But that has a very different score from the original, and for the three Festival Hall performances, with the BBC Concert Orchestra and Paul Daniel conducting, On the Town was being heard as Bernstein originally intended, complete with the strange little intermission song and the ballet sequences (which the composer later turned into a self-standing concert work) as well as the enduring numbers like New York, New York, and Lonely Town. There was no dancing at the Festival Hall. This was a semi-staging, and a very effective one, devised by Annilese Miskimmon, with lighting effects, costumes, and all the necessary exits and entrances, and Daniel made it fizz along.
The cast was an excellent one too. The three sailors, Gabey, Chip, and Ozzie, were sung and acted by Brent Barrett, Graham Bickley and Karl Dymond with exactly the right kind of boyish, gauche enthusiasm, and Barrett especially treated his two solo numbers, the most beautiful in the score, with all the refinement they deserve.

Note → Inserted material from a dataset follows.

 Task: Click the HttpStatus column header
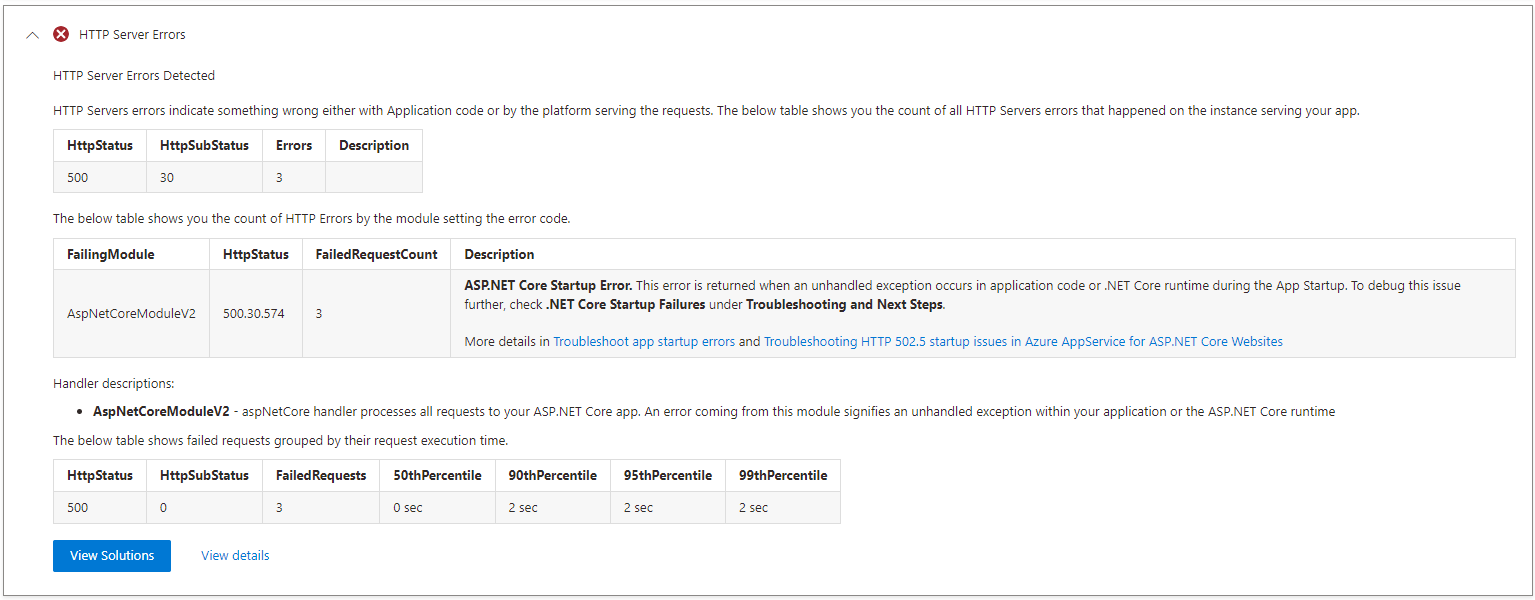(x=256, y=253)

The remarkable Kim Criswell was Hildy Esterhazy, the extrovert cabbie desperate for male company. Her panache seemed effortless. But Sally Burgess as Claire de Loone, the nymphomaniac anthropologist, and Daniel Washington as her long-suffering fiancé Pitkin W Bridgework, took their numbers with equal zest, while Lilian Watson sparkled as Ivy Smith, the target of Gabey's affections.
It was just a pity that her part is small and we didn't get to see more of her. Julia Mckenzie turned in a fabulous cameo as the grotesque singing teacher Madame Maude P Dilly and shared the narration with Ned Sherrin. London Voices supplied the chorus. Great stuff; only the fierceness of the amplification sometimes seemed overbearing.